Volunteers create a park around Orlando Stadium in a single day. Joburg city bosses claim greenery helps redress inequality and cut crime.
Confirmation of how Johannesburg and its most infamous township are becoming one--and how Joburg is changing from a place to escape to a destination--could come in a little over a year's time, on July 11, 2010. The World Cup final will be played at Soccer City, the spectacularly revamped 94,000-seat stadium shaped like an African calabash gourd on the eastern outskirts of Soweto. The world's biggest match, in a sport filled with African stars, played on Africa's premier ground in Africa's most famous township, will most likely have an atmosphere no game has ever seen.
The Cup final will allow the city to showcase the strides that Soweto and Joburg have been making to unify the city where it matters most: economically.

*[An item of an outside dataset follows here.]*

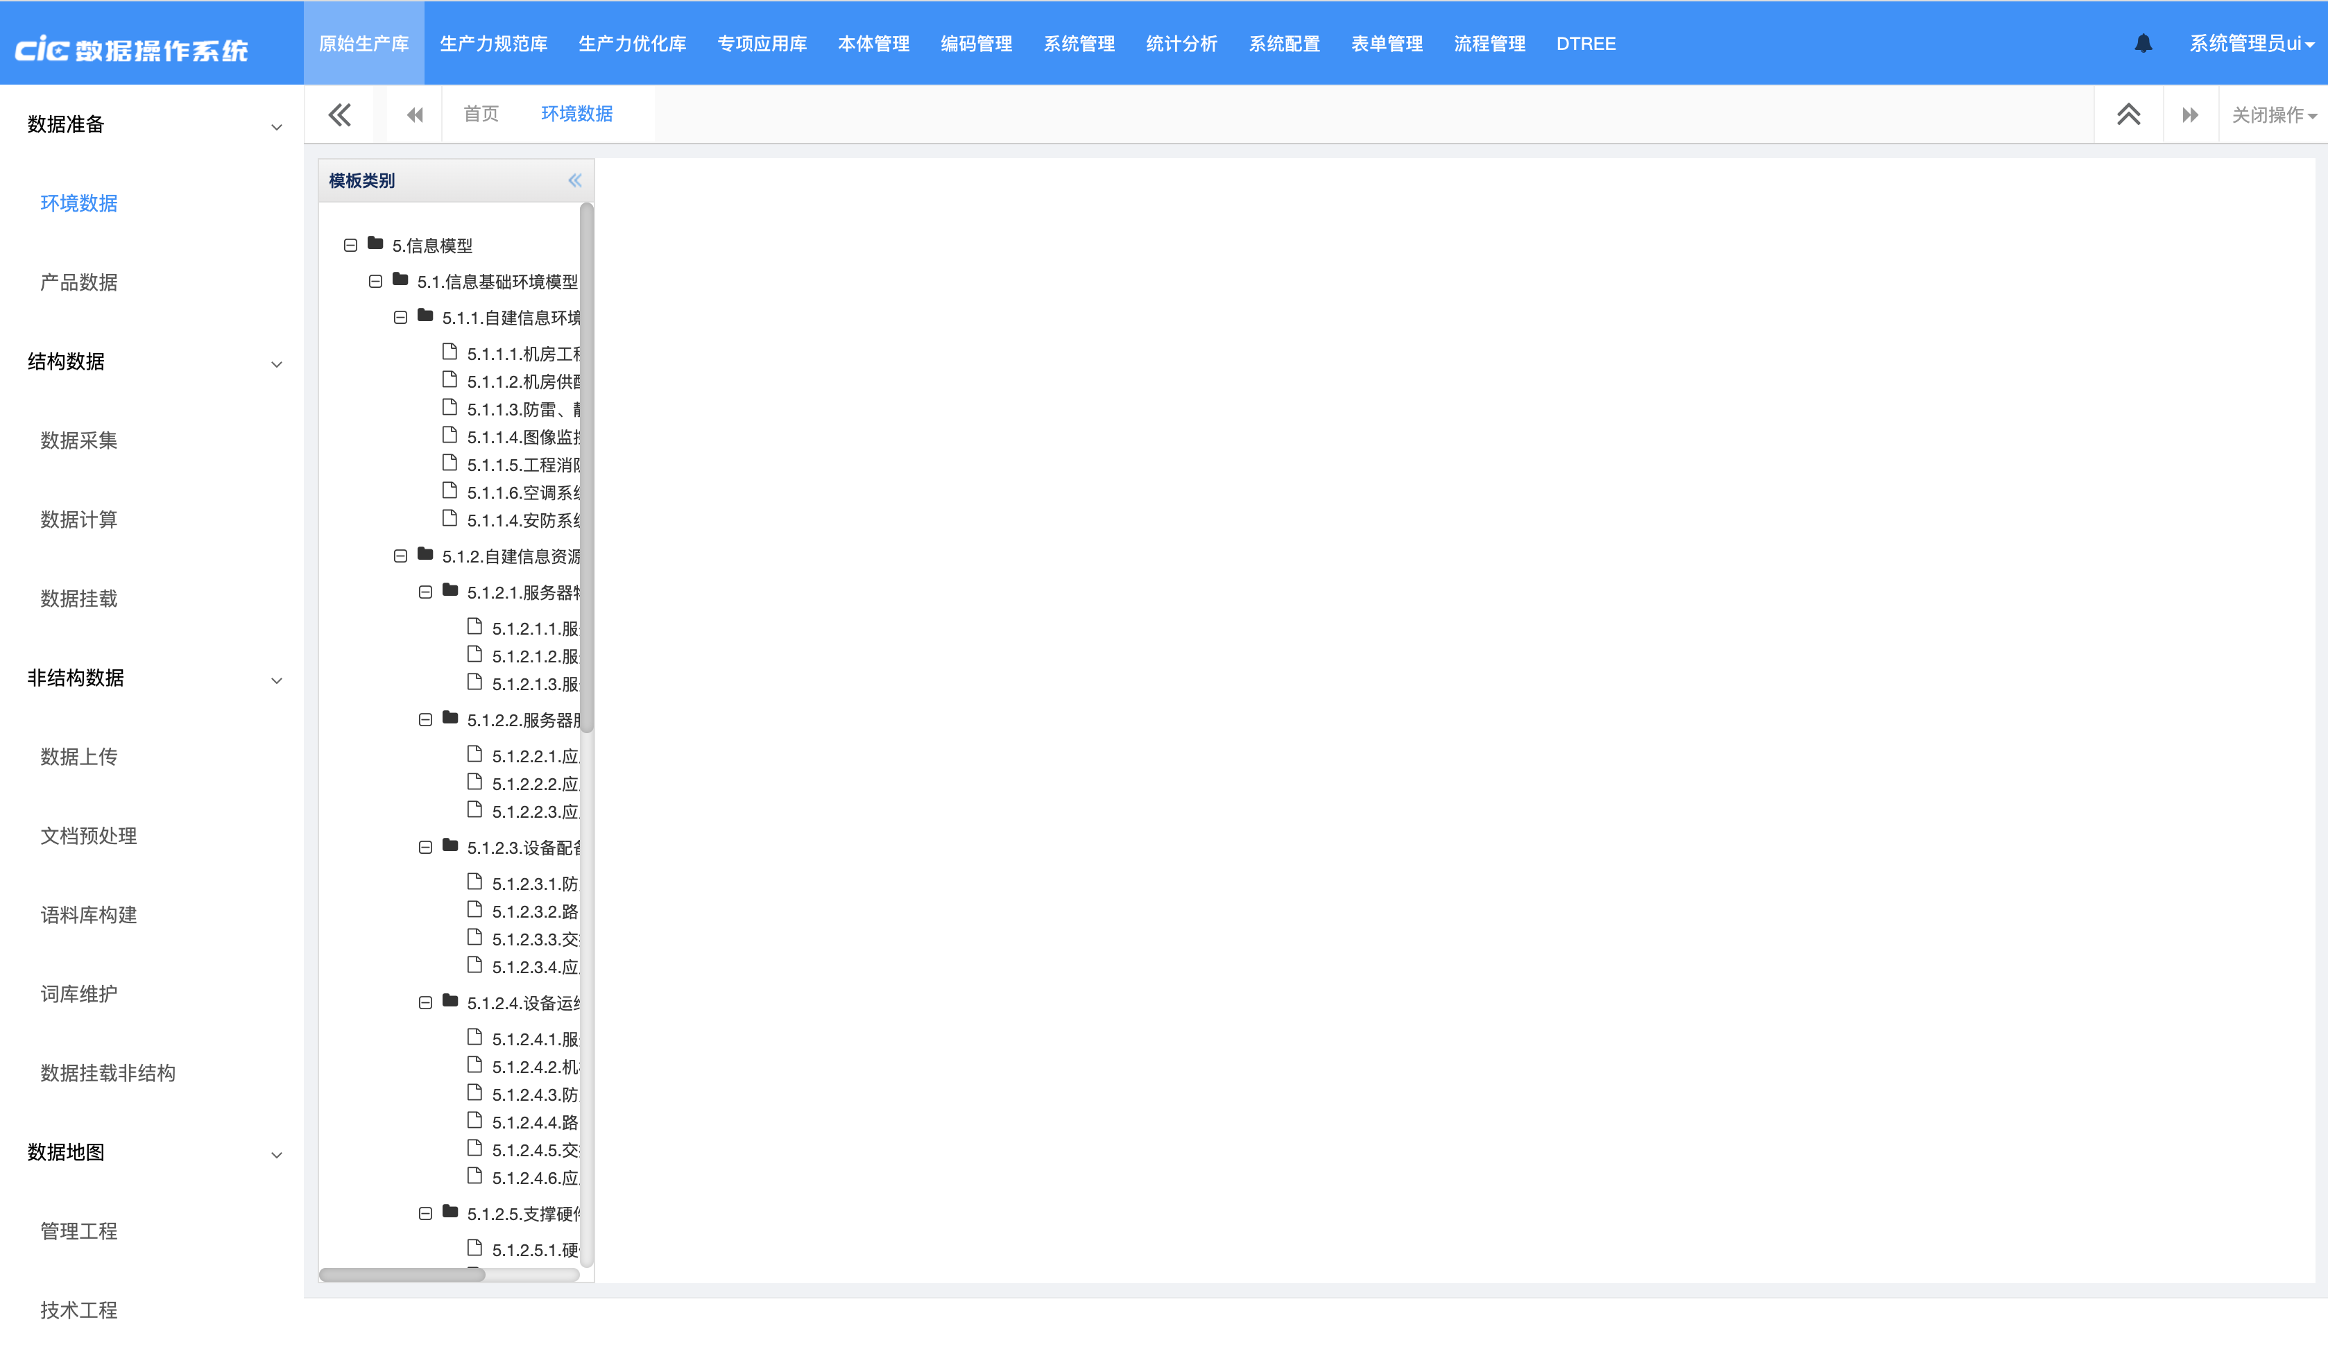Open 产品数据 in the sidebar
This screenshot has height=1347, width=2328.
click(x=79, y=282)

Some of the efforts have been painful, others imaginative. For instance, at dawn on June 9, 400 people gathered on a bare patch of red earth outside the Orlando soccer stadium in Soweto for what the organizer, Luther Williamson, had billed as an "extreme park mission." By midafternoon, they had planted 200 trees and 71,000 plants and installed irrigation on 129,000 sq. ft. (12,000 sq m) of former wasteland.

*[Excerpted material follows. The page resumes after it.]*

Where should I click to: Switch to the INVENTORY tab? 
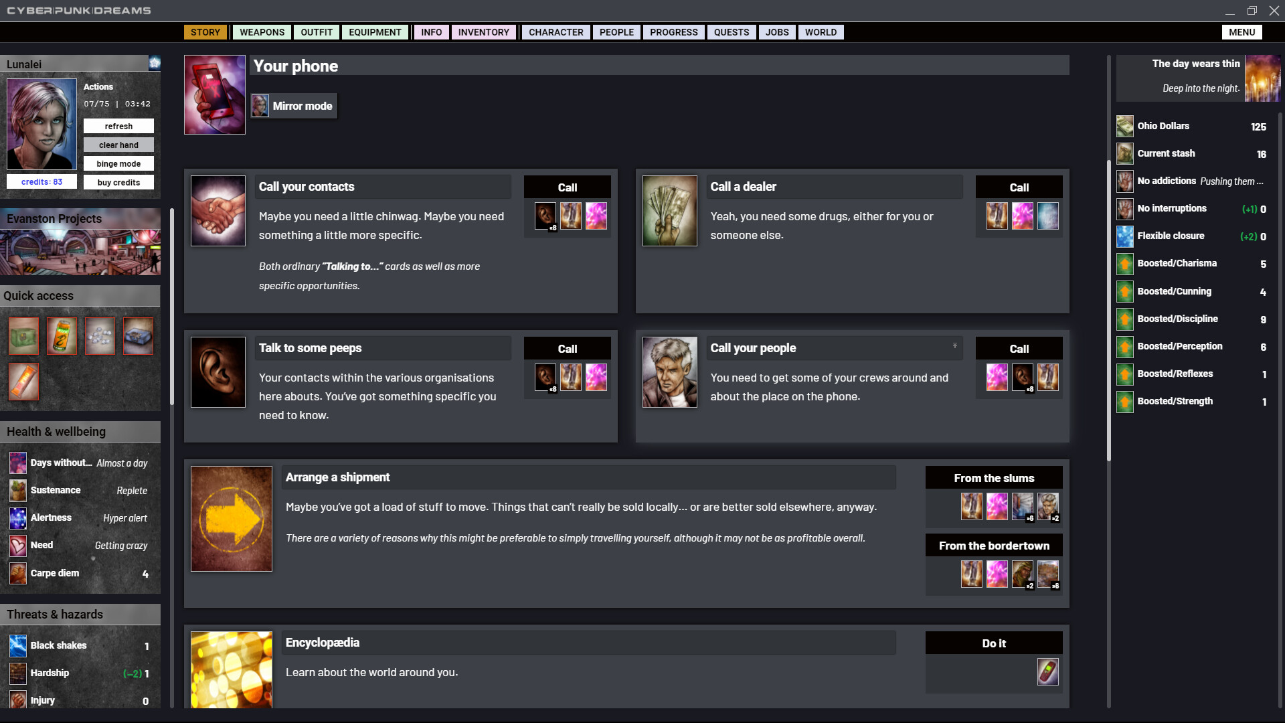483,32
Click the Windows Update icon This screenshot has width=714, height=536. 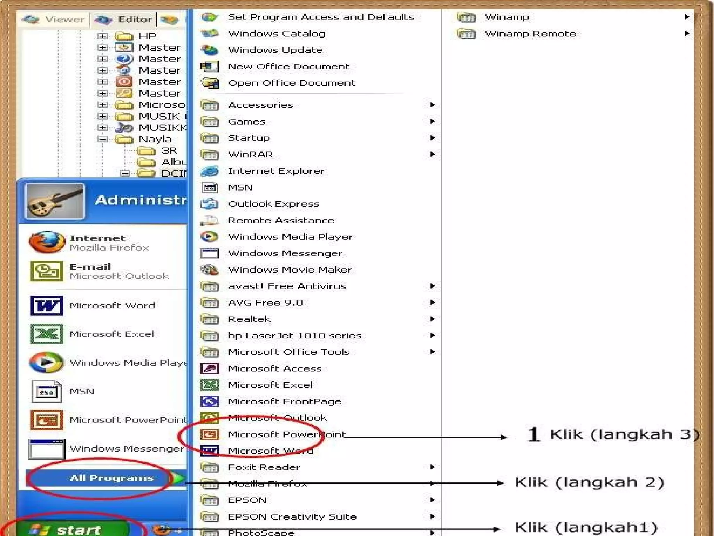[210, 50]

It was the third such green makeover in Soweto for Williamson, the handsome, slightly hyperactive middle-aged man who runs Johannesburg's parks department. His ambition, he says, is for his teams to regreen the entire township. This is not just because trees are nice. "Wherever you make a place greener," says Williamson, "you don't have so many problems. Places where we've put these parks in, crime comes down 38%. Green spaces give people hope. No grime, no crime."
Few cities in the world can match Joburg's terrifying reputation for crime and fear--and it's been that way since it was founded. The city was built not around a port or even because of a pleasant climate (though it does have one) but on greed and haste. A decade after gold was discovered on the Witwatersrand in 1886, South Africa's largest and most lawless city appeared on the highveld with a name so hurriedly given, it remains unclear who among three officials called Johann or Johannes gave it.
To these dubious origins, Joburg added racist town planning and, by the late 1990s, some of the world's highest rates of violent crime and HIV/AIDS. Today Joburg has an official population of more than 3 million and forms part of an urban sprawl including Soweto and the national capital, Pretoria, and comprising 8.8 million. That size ushers in all the usual megacity problems--million-dollar apartments overlooking millions of people in slums, rush-hour gridlock, overburdened infrastructure.
It's not surprising that many Joburgers try to shield themselves from all that. Houses in the white-dominated northern suburbs are fortresses of 10-ft.-high (3 m) walls, razor wire, electric fences and armed guards. Joburg's new black middle class has escaped to security estates like Cosmo City. The poor don't have that option--15 years after Nelson Mandela's African National Congress threw off white rule, millions of Joburgers find themselves living in a kind of new economic apartheid in the townships. In the resentment it causes, that division sets the conditions for many of the city's other troubles.